“Los consumidores están siendo un poco más cautelosos”, dijo el economista Gregory Daco. | Foto Efe.

El aumento de los precios de la gasolina y los alimentos ha llevado a los estadounidenses a comprar menos en otras categorías. Expertos temen que la inflación, junto con una nueva ola de COVID-19, podría estar desacelerando el crecimiento económico.

Los datos: Las ventas minoristas subieron un 0,3% en noviembre en comparación con octubre, informó este miércoles el Departamento de Comercio. La cifra quedó muy por debajo del 0,8% pronosticado por los economistas. También es una desaceleración significativa desde el pico de 1,7% registrado el mes pasado, cuando los estadounidenses iniciaron las compras navideñas.

  • Los incrementos en las ventas reflejaron los crecientes precios del combustible y alimentos: las estaciones de servicio registraron un aumento de 1,7%. El gasto en restaurantes y bares subió 1% y en las tiendas de comestibles un 0,9%.
  • En noviembre los precios al consumidor en general aumentaron un 6,8% interanual, el mayor incremento en casi cuatro décadas, informó el Departamento de Trabajo la semana pasada.
  • Los precios de la gasolina se han disparado casi un 60% desde el año pasado, mientras que en los alimentos han subido un 6%.

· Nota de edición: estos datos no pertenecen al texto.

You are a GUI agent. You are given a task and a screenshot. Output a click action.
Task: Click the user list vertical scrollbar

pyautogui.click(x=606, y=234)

¿Por qué es importante? El gasto en categorías clave de vacaciones se redujo considerablemente desde octubre, cuando muchos minoristas comenzaron a presentar ofertas anticipadas del Black Friday. Las ventas de las tiendas departamentales se desplomaron un 5,4%, mientras que los locales de electrónica y electrodomésticos registraron una disminución del 4,6%.

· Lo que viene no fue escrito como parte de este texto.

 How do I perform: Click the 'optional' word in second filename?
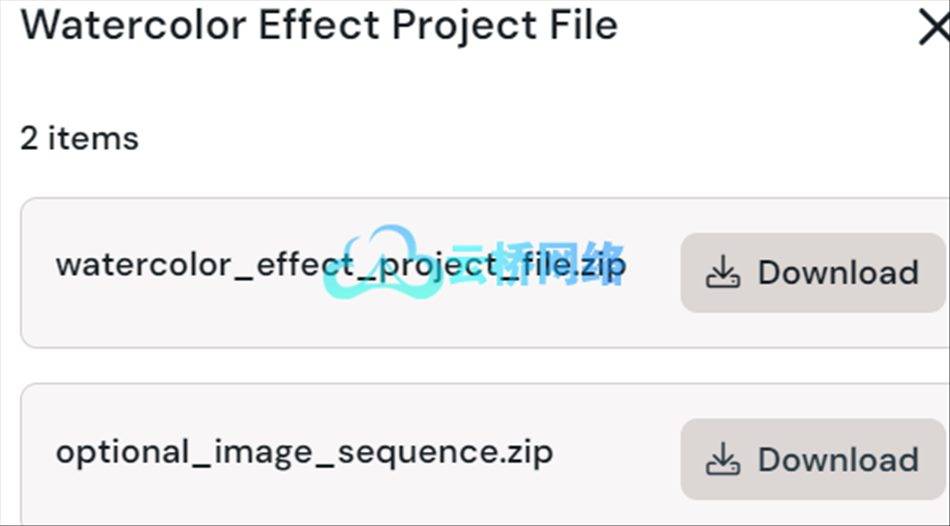pyautogui.click(x=123, y=453)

  • Los economistas argumentaron que las nuevas preocupaciones sobre la salud ante la variante ómicron, que se descubrió justo antes del Black Friday, han contribuido a la desaceleración del crecimiento de las ventas.
  • Aun así, las ventas minoristas generales aumentaron un 18,2% en comparación con 2020.

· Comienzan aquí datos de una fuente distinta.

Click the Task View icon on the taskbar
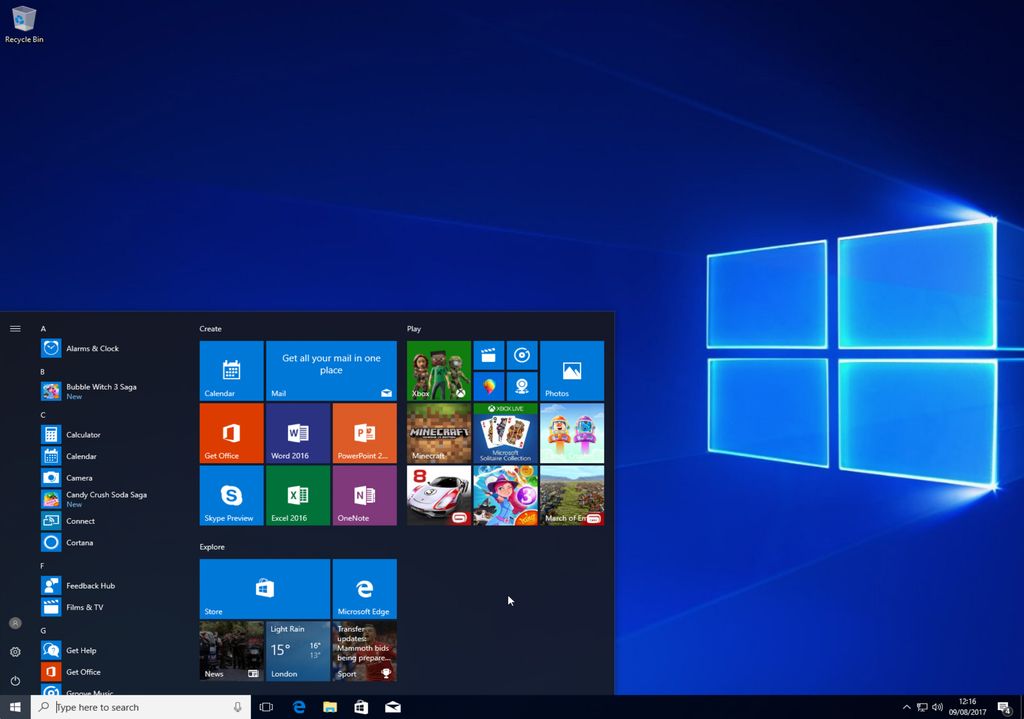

¿Qué dicen? “Los precios obstinadamente más altos, que los consumidores habían ignorado en los últimos meses, finalmente están afectando los presupuestos familiares”, dijo Matthew Sherwood, economista global de la Economist Intelligence Unit.

  • “Si bien las tiendas de comestibles todavía tenían un negocio en auge, es revelador que las ventas de muebles y artículos para el hogar estuvieran estancadas y que las tiendas de electrónica y electrodomésticos vieron caer las ventas”, añadió Sherwood.
  • “Los consumidores están siendo un poco más cautelosos”, señaló Gregory Daco, economista jefe para Estados Unidos de Oxford Economics. “Sabemos por experiencia previa que siempre que hay una nueva ola de COVID-10, tiende a haber más reservas sobre el gasto”.

Fuente principal de la noticia: The Washington Post.